Problem to work on — Where a line of the records holds the string "click", copy that line.

Given data —
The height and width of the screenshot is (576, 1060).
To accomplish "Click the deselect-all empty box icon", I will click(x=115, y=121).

==

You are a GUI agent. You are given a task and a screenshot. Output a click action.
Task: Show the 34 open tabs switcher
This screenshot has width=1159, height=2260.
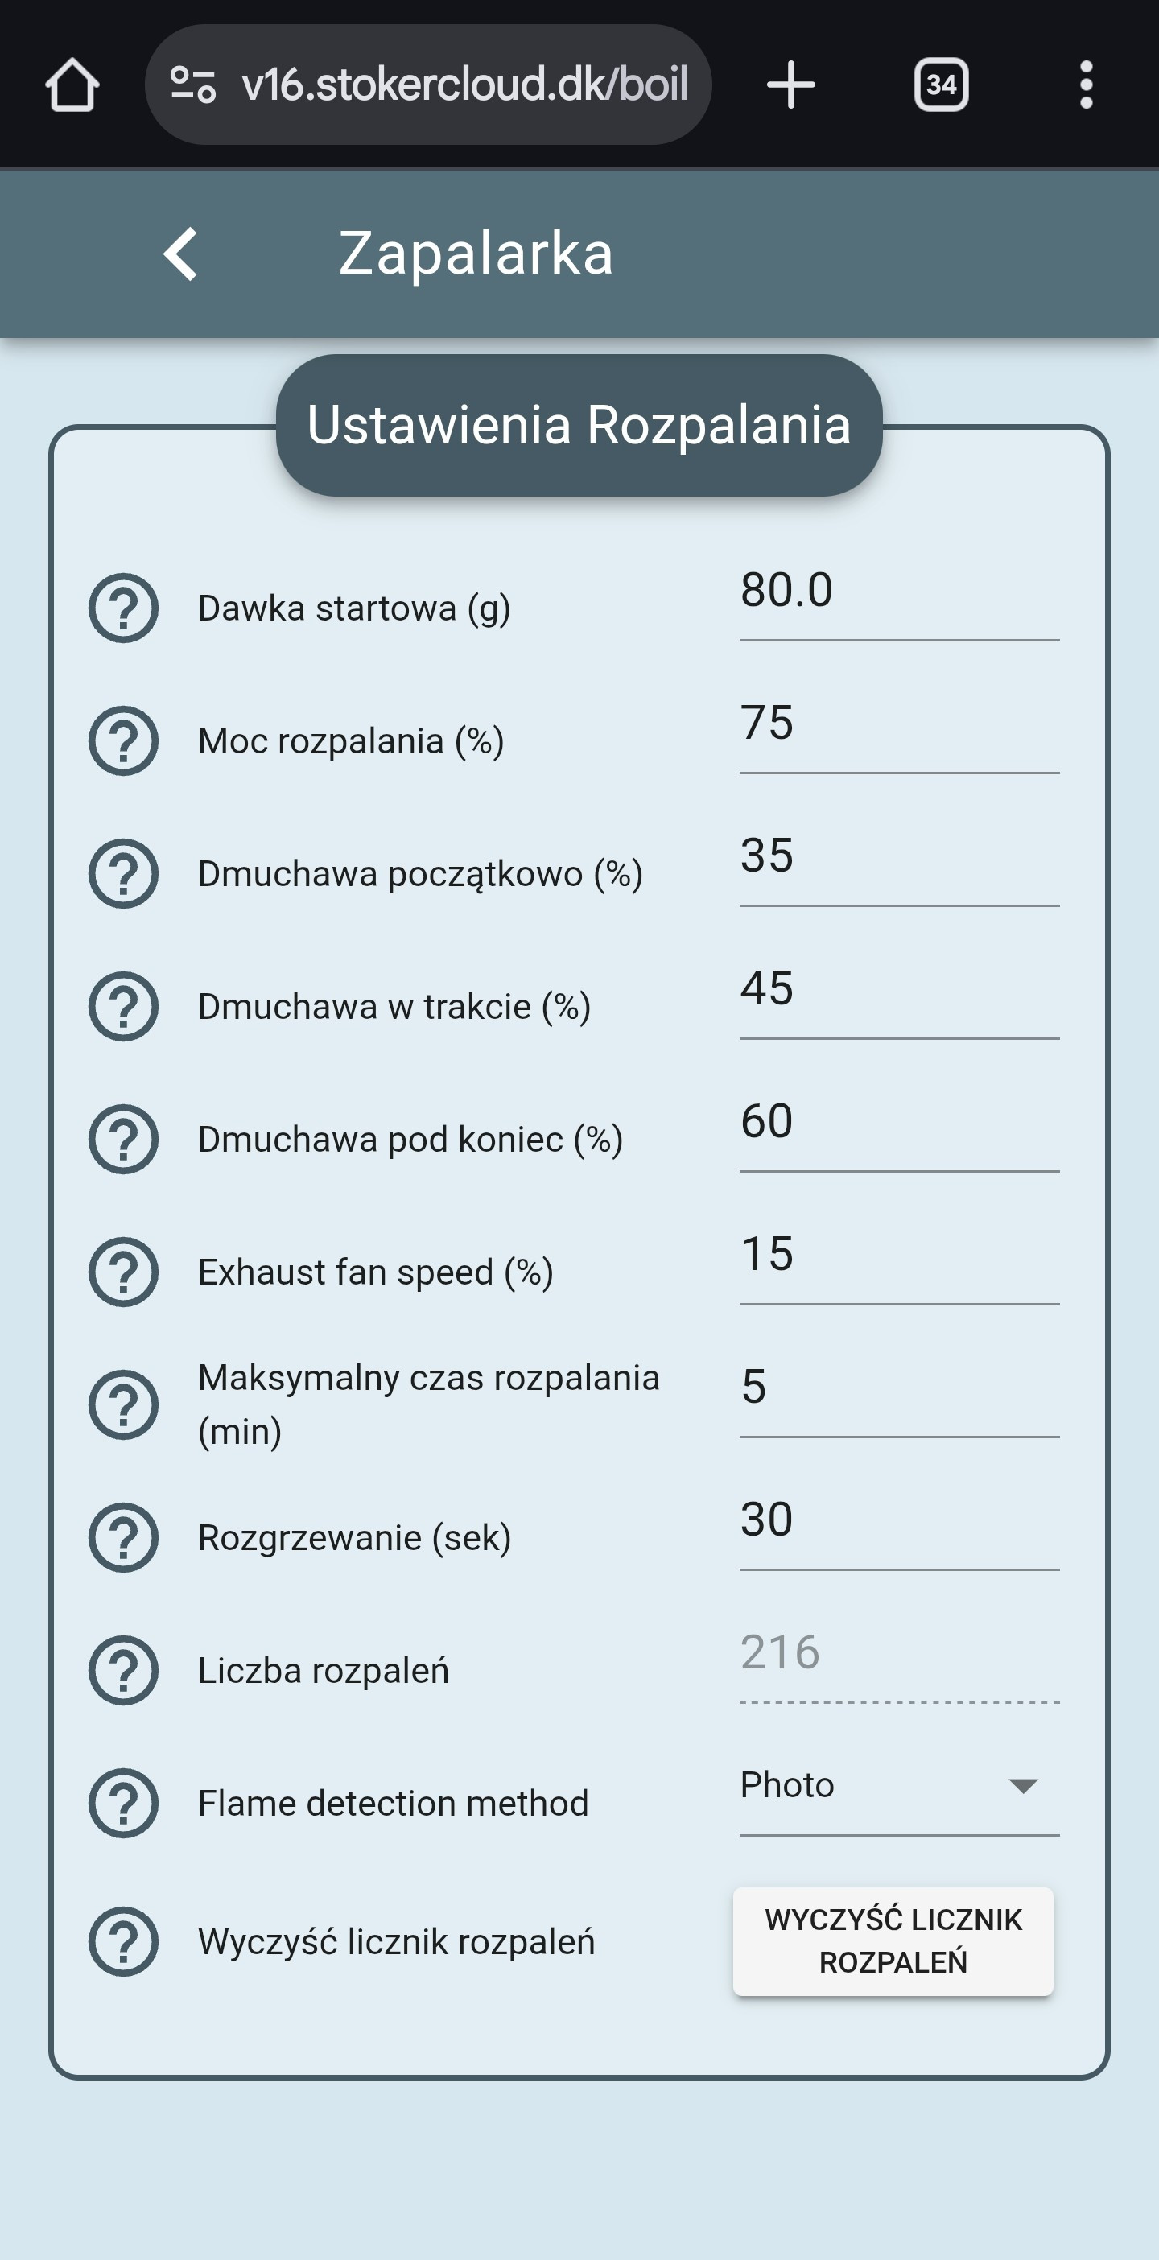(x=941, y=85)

Written response —
To accomplish "Click the deselect-all empty box icon", I will click(x=115, y=121).
You are a GUI agent. You are given a task and a screenshot. Output a click action.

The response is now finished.